◆ Data:
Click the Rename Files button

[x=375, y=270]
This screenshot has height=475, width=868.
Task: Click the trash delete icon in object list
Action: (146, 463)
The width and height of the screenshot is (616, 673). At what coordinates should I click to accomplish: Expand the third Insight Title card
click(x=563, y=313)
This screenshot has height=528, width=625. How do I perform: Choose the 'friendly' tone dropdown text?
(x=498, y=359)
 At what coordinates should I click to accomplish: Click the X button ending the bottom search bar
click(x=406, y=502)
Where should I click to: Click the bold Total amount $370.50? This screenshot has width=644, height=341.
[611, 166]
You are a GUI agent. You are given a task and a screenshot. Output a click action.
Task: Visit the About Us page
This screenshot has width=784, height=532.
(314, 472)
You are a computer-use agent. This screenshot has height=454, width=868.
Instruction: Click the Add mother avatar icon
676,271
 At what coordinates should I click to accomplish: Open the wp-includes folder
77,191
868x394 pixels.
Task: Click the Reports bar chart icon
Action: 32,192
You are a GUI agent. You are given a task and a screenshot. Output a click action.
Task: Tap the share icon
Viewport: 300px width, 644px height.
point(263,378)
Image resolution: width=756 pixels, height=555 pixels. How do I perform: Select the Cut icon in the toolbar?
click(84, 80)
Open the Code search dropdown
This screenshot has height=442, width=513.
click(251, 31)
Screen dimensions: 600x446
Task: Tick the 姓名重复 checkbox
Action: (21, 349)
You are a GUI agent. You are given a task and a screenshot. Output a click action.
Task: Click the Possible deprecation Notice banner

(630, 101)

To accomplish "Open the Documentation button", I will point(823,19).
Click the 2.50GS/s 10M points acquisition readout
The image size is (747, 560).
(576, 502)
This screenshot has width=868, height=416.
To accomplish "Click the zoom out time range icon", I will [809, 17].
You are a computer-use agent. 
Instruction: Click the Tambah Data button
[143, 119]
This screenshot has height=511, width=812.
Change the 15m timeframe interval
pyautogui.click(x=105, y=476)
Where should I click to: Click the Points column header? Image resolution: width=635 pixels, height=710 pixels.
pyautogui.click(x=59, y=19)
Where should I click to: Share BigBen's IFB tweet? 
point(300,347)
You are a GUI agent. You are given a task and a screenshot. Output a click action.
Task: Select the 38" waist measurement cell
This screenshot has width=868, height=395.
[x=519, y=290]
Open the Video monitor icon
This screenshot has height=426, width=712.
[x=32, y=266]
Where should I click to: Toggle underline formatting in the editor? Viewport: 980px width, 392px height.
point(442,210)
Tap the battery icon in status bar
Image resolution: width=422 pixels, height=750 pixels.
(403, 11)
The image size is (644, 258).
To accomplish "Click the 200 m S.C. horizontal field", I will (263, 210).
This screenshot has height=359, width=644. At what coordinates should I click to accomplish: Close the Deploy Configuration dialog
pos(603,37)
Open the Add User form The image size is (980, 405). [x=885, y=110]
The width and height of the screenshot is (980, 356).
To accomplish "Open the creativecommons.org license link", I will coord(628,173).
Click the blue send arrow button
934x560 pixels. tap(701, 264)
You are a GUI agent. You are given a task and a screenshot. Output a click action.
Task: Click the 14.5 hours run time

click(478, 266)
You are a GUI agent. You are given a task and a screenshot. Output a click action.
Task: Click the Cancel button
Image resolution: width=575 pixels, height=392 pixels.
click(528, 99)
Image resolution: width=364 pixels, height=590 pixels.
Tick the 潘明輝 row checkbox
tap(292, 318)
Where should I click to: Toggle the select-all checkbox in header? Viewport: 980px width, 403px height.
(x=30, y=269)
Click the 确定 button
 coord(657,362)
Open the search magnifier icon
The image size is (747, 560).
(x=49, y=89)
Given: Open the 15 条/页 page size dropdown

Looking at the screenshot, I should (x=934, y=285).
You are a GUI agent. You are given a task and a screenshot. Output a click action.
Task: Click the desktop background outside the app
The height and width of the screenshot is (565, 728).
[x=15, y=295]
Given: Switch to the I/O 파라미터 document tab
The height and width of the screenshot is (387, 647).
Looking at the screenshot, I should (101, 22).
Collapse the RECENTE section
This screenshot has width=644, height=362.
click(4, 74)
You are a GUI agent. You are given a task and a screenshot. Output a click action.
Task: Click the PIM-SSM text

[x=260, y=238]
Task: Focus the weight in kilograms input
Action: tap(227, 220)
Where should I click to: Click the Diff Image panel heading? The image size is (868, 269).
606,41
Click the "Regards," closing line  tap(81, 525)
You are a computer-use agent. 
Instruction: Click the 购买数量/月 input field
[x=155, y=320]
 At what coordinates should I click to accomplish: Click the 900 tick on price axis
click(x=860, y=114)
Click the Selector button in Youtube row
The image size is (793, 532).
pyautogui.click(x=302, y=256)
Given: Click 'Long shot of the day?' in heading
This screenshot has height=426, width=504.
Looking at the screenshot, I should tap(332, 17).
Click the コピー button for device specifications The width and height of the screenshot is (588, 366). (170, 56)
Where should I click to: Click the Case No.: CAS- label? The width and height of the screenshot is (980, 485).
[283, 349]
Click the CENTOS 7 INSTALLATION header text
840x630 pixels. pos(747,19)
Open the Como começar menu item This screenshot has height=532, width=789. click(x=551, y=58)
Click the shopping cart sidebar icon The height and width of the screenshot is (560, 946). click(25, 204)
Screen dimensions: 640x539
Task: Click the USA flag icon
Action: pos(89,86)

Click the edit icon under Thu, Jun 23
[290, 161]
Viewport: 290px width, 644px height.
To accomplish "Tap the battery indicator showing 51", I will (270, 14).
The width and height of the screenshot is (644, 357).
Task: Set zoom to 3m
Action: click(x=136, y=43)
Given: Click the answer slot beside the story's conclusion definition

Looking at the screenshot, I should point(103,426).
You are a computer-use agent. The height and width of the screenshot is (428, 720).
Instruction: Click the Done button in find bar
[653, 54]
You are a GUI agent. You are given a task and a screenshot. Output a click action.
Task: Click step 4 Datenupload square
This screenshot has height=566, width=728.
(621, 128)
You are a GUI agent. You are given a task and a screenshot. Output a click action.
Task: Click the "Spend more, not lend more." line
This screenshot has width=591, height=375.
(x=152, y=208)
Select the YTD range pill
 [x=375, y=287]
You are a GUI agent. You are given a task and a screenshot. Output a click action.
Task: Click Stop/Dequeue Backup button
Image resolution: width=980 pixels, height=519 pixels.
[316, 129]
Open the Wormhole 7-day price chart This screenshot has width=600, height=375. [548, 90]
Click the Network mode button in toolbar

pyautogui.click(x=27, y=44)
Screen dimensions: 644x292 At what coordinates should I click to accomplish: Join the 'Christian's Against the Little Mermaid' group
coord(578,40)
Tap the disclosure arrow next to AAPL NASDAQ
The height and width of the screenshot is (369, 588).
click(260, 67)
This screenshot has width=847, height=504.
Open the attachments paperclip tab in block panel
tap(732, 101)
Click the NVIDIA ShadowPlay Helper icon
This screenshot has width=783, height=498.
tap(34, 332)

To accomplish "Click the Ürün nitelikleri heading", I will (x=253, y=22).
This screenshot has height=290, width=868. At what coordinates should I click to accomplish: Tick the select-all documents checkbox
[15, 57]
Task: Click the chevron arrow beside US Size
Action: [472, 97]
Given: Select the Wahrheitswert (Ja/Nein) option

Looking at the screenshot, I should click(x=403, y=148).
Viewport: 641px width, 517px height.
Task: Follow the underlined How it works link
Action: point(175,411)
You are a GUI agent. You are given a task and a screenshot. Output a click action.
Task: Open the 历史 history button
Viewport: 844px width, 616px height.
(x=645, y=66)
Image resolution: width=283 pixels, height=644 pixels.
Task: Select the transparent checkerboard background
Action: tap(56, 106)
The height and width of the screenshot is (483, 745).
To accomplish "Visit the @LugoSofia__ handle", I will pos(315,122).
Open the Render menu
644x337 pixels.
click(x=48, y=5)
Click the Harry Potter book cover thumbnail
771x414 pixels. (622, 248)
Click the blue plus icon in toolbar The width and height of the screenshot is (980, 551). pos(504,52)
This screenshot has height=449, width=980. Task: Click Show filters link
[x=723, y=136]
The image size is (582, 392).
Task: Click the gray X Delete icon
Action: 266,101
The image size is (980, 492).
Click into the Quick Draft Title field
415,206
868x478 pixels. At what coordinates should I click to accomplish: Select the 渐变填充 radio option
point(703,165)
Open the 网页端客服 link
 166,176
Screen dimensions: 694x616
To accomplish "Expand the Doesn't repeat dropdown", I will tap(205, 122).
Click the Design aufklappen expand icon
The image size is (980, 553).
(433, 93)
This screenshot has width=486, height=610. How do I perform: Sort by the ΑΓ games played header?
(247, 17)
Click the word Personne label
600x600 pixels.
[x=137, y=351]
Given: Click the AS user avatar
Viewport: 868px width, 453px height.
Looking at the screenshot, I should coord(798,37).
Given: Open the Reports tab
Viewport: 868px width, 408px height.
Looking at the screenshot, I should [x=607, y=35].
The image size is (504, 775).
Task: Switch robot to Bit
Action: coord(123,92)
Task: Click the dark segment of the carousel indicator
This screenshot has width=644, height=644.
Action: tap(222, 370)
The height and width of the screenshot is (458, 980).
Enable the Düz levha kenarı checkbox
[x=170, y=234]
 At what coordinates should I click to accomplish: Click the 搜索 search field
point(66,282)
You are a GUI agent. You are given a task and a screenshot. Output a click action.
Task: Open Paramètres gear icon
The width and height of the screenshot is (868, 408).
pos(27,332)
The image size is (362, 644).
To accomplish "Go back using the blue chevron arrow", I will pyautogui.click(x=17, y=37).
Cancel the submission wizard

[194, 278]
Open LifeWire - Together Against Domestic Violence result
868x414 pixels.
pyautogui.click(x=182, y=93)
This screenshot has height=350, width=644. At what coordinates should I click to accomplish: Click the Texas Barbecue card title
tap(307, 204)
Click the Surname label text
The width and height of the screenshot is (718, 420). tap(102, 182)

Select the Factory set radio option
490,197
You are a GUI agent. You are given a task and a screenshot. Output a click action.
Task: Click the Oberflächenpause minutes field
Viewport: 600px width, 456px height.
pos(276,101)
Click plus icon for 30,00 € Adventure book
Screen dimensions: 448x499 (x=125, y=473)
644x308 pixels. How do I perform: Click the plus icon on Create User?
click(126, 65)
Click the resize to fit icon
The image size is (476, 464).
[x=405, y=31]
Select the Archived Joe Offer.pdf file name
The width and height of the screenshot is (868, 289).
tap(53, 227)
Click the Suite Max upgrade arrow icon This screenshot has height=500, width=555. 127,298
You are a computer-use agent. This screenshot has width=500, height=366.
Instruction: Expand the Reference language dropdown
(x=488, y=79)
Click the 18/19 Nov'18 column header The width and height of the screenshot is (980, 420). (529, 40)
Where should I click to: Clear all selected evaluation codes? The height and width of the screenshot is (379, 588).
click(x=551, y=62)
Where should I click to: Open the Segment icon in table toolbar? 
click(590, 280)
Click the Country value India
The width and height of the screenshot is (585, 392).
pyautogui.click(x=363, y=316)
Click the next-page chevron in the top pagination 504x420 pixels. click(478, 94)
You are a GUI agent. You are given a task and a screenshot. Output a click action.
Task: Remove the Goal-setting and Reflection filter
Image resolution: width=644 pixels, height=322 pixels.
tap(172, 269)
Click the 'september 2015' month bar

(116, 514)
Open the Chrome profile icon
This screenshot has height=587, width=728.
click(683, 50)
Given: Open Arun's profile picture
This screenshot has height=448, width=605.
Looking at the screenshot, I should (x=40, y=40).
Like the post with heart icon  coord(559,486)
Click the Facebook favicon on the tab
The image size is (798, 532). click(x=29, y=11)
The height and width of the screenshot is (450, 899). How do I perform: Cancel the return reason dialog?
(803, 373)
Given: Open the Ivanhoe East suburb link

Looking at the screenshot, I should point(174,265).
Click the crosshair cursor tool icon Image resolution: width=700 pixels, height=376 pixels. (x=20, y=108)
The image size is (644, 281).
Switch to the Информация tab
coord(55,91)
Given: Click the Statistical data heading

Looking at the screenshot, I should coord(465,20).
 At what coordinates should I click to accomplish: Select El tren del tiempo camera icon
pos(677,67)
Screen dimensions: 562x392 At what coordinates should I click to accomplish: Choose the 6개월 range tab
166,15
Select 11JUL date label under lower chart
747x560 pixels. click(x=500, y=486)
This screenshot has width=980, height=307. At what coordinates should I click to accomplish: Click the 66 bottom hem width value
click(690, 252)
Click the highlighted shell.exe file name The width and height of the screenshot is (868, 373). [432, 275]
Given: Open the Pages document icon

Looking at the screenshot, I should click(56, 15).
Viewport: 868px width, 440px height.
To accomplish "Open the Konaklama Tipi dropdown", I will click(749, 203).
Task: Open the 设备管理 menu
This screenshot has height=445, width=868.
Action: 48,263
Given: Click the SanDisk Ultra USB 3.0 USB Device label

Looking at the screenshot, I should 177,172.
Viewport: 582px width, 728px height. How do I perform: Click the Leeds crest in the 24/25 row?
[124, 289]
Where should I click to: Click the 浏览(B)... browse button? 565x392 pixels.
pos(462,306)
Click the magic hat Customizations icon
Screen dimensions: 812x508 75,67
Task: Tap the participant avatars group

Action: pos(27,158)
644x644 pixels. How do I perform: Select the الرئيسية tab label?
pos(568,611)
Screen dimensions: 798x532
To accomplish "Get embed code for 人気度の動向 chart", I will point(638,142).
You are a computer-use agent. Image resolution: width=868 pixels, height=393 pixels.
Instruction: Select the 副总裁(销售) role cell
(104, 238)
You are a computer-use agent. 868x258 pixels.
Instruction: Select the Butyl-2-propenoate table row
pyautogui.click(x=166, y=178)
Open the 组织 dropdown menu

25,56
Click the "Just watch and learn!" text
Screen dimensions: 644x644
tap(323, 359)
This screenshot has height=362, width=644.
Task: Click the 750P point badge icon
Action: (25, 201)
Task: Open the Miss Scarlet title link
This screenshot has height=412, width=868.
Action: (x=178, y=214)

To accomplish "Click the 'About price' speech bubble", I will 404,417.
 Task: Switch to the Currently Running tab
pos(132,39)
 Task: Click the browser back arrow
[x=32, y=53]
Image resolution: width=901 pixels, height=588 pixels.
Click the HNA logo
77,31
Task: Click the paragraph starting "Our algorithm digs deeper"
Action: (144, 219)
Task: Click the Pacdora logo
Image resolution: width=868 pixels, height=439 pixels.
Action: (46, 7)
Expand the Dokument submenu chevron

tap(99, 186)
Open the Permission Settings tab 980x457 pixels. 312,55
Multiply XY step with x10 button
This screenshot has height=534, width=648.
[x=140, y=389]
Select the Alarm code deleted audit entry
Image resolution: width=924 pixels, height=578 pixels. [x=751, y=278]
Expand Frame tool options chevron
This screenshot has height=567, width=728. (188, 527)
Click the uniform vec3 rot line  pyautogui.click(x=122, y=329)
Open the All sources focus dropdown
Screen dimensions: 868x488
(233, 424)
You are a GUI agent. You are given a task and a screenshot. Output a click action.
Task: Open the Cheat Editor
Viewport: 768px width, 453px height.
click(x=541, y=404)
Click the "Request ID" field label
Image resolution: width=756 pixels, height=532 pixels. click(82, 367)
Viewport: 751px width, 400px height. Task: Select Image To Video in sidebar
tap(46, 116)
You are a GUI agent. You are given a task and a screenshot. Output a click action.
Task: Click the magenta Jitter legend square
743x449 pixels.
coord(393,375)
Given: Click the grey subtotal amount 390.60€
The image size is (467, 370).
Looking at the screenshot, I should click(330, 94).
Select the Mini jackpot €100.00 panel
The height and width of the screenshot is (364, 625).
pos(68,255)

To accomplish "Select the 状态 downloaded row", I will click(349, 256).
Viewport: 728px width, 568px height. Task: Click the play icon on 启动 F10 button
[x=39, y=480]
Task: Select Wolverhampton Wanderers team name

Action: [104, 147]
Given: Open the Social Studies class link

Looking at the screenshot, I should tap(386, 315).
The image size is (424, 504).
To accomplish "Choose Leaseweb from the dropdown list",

◆ Instructions to follow: Starting with the line with "Where should I click to: Clear" above and going on through the line with "Like the post", transcribe every line exactly, both ends included, and add nothing.

◆ Result of this exercise:
Where should I click to: Clear all selected evaluation codes? The height and width of the screenshot is (379, 588).
click(x=551, y=62)
Where should I click to: Open the Segment icon in table toolbar? 
click(590, 280)
Click the Country value India
The width and height of the screenshot is (585, 392).
pyautogui.click(x=363, y=316)
Click the next-page chevron in the top pagination 504x420 pixels. click(478, 94)
You are a GUI agent. You are given a task and a screenshot. Output a click action.
Task: Remove the Goal-setting and Reflection filter
Image resolution: width=644 pixels, height=322 pixels.
tap(172, 269)
Click the 'september 2015' month bar

(116, 514)
Open the Chrome profile icon
This screenshot has height=587, width=728.
click(683, 50)
Given: Open Arun's profile picture
This screenshot has height=448, width=605.
Looking at the screenshot, I should (x=40, y=40).
Like the post with heart icon  coord(559,486)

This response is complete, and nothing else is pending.